§ GOAL
Reproduce each of the following lines verbatim, without any change.

§ AVAILABLE RECORDS
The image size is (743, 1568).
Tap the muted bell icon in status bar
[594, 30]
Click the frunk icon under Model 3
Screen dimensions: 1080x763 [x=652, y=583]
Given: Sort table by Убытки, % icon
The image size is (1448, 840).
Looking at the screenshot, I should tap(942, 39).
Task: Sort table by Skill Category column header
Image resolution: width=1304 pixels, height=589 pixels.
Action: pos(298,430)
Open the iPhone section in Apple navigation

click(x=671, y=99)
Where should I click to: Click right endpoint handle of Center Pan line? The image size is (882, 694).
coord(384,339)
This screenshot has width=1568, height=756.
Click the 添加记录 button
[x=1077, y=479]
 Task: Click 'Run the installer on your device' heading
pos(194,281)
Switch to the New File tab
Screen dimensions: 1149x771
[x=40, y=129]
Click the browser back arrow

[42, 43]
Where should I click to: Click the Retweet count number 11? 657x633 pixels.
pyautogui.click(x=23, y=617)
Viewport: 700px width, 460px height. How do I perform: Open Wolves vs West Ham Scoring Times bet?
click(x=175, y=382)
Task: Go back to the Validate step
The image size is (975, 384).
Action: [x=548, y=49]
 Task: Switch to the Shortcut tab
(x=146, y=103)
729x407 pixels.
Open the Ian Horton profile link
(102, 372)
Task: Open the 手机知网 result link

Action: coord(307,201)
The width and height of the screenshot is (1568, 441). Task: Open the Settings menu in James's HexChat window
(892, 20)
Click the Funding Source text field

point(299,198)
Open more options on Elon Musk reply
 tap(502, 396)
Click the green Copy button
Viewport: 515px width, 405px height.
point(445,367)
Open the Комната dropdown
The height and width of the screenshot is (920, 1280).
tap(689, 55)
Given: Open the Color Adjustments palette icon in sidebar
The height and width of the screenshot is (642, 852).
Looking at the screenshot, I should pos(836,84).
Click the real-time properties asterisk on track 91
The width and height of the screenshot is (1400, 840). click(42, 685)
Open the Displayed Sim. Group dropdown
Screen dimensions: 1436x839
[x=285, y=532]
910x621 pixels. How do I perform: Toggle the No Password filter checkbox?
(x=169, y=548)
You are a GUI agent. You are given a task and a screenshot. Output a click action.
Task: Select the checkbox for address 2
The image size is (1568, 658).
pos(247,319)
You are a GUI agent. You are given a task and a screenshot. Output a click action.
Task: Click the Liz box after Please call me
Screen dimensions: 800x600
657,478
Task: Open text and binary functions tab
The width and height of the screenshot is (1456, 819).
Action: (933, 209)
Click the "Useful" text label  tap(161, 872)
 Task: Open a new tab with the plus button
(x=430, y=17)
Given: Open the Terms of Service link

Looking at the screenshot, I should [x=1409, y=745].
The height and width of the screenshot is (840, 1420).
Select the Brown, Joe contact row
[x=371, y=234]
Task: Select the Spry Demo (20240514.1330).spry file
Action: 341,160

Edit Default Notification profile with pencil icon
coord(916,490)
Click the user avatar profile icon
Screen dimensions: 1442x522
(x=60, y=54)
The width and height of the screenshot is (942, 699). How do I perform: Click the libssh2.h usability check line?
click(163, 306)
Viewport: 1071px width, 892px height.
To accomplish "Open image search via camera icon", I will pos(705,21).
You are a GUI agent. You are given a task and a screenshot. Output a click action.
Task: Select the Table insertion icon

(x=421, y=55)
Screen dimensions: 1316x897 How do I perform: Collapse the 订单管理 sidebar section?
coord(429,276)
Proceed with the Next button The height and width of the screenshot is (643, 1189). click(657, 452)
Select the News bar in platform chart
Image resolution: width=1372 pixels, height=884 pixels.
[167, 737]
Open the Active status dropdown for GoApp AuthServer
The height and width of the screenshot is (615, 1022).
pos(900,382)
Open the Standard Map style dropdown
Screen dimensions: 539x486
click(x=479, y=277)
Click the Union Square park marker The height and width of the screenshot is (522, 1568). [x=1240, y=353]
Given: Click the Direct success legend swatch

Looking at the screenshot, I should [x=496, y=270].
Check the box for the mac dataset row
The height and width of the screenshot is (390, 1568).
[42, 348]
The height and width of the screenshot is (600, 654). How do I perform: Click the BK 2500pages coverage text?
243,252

§ EXERCISE ANSWER
The image size is (743, 1568).
Tap the muted bell icon in status bar
[594, 30]
Click the frunk icon under Model 3
Screen dimensions: 1080x763 [x=652, y=583]
Given: Sort table by Убытки, % icon
The image size is (1448, 840).
Looking at the screenshot, I should tap(942, 39).
Task: Sort table by Skill Category column header
Image resolution: width=1304 pixels, height=589 pixels.
Action: pos(298,430)
Open the iPhone section in Apple navigation

click(x=671, y=99)
Where should I click to: Click right endpoint handle of Center Pan line? The image size is (882, 694).
coord(384,339)
This screenshot has width=1568, height=756.
Click the 添加记录 button
[x=1077, y=479]
 Task: Click 'Run the installer on your device' heading
pos(194,281)
Switch to the New File tab
Screen dimensions: 1149x771
[x=40, y=129]
Click the browser back arrow

[42, 43]
Where should I click to: Click the Retweet count number 11? 657x633 pixels.
pyautogui.click(x=23, y=617)
Viewport: 700px width, 460px height. How do I perform: Open Wolves vs West Ham Scoring Times bet?
click(x=175, y=382)
Task: Go back to the Validate step
The image size is (975, 384).
Action: [x=548, y=49]
 Task: Switch to the Shortcut tab
(x=146, y=103)
729x407 pixels.
Open the Ian Horton profile link
(102, 372)
Task: Open the 手机知网 result link

Action: coord(307,201)
The width and height of the screenshot is (1568, 441). Task: Open the Settings menu in James's HexChat window
(892, 20)
Click the Funding Source text field

point(299,198)
Open more options on Elon Musk reply
 tap(502, 396)
Click the green Copy button
Viewport: 515px width, 405px height.
point(445,367)
Open the Комната dropdown
The height and width of the screenshot is (920, 1280).
tap(689, 55)
Given: Open the Color Adjustments palette icon in sidebar
The height and width of the screenshot is (642, 852).
Looking at the screenshot, I should pos(836,84).
Click the real-time properties asterisk on track 91
The width and height of the screenshot is (1400, 840). click(42, 685)
Open the Displayed Sim. Group dropdown
Screen dimensions: 1436x839
[x=285, y=532]
910x621 pixels. How do I perform: Toggle the No Password filter checkbox?
(x=169, y=548)
You are a GUI agent. You are given a task and a screenshot. Output a click action.
Task: Select the checkbox for address 2
The image size is (1568, 658).
pos(247,319)
You are a GUI agent. You are given a task and a screenshot. Output a click action.
Task: Click the Liz box after Please call me
Screen dimensions: 800x600
657,478
Task: Open text and binary functions tab
The width and height of the screenshot is (1456, 819).
Action: (933, 209)
Click the "Useful" text label  tap(161, 872)
 Task: Open a new tab with the plus button
(x=430, y=17)
Given: Open the Terms of Service link

Looking at the screenshot, I should [x=1409, y=745].
The height and width of the screenshot is (840, 1420).
Select the Brown, Joe contact row
[x=371, y=234]
Task: Select the Spry Demo (20240514.1330).spry file
Action: 341,160

Edit Default Notification profile with pencil icon
coord(916,490)
Click the user avatar profile icon
Screen dimensions: 1442x522
(x=60, y=54)
The width and height of the screenshot is (942, 699). How do I perform: Click the libssh2.h usability check line?
click(163, 306)
Viewport: 1071px width, 892px height.
To accomplish "Open image search via camera icon", I will pos(705,21).
You are a GUI agent. You are given a task and a screenshot. Output a click action.
Task: Select the Table insertion icon

(x=421, y=55)
Screen dimensions: 1316x897 How do I perform: Collapse the 订单管理 sidebar section?
coord(429,276)
Proceed with the Next button The height and width of the screenshot is (643, 1189). click(657, 452)
Select the News bar in platform chart
Image resolution: width=1372 pixels, height=884 pixels.
[167, 737]
Open the Active status dropdown for GoApp AuthServer
The height and width of the screenshot is (615, 1022).
pos(900,382)
Open the Standard Map style dropdown
Screen dimensions: 539x486
click(x=479, y=277)
Click the Union Square park marker The height and width of the screenshot is (522, 1568). [x=1240, y=353]
Given: Click the Direct success legend swatch

Looking at the screenshot, I should [x=496, y=270].
Check the box for the mac dataset row
The height and width of the screenshot is (390, 1568).
[42, 348]
The height and width of the screenshot is (600, 654). How do I perform: Click the BK 2500pages coverage text?
243,252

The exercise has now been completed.